“Las rosas son rojas, las violetas azules, amo a Spectre!”
Se deslizaba el lápiz de Norther Winslow por el papel, sin parar, dibujaba cada letra con una belleza tremenda, para luego convertirlas en palabras, luego en frases, luego en oraciones para así formar el más bello discurso que se halla visto en Spectre.

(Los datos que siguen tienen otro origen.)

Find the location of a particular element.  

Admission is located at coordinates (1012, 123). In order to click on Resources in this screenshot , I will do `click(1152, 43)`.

Sus pies descalzos sentían el rocío matinal que había caído sobre el pasto, la brisa jugaba con sus cabellos y también con su lápiz. El viento susurraba las palabras en el oído de Norther, para luego esparcirlas por todo ese paraíso terrenal, para tomar cada gramo de belleza que existía en Spectre y luego quedar plasmadas en el papel del poeta. Sin embargo, un día llegó el cemento, el cruel y gris pavimento cubrió el espacio en el cual se expandía la verde hierba. Norther debió cubrir sus pies con fundas de lana y zapatos de cuero, ya no sentía la vibración ni la humedad del rocío expandida sobre el césped. Con el cemento cesó el viento, cesó la brisa y cesó la esperanza, cesó Norther y cesó Winslow, cesó el poeta y cesó la poesía. El paraíso se transformó en pavimento, los zapatos colgados cuidadosamente sobre la entrada el pueblecito debían ser rescatados de los incesantes turistas que llevaban uno para recordar aquella gris villa.
“Las rosas son rojas, las violetas azules, amo a Spectre!”
Escribía Norther Winslow las palabras desaliñadas y frías que salían del lápiz del ¿poeta?. Sus fans se impacientaban y Ed Bloom lo reprochaba, su poesía había perdido poesía, el poeta nunca fue poeta, pero cuando las palabras están impregnadas por el bello aire otoñal de un pequeño pueblito parecido al paraíso, tienen todo el espíritu de las rosas, de las violetas, y de Spectre. Cuando no es así, el poeta debe transformarse en ladrón, la poesía en un papel arrugado en el lago, los pies descalzos en pies vestidos, y Spectre en cemento.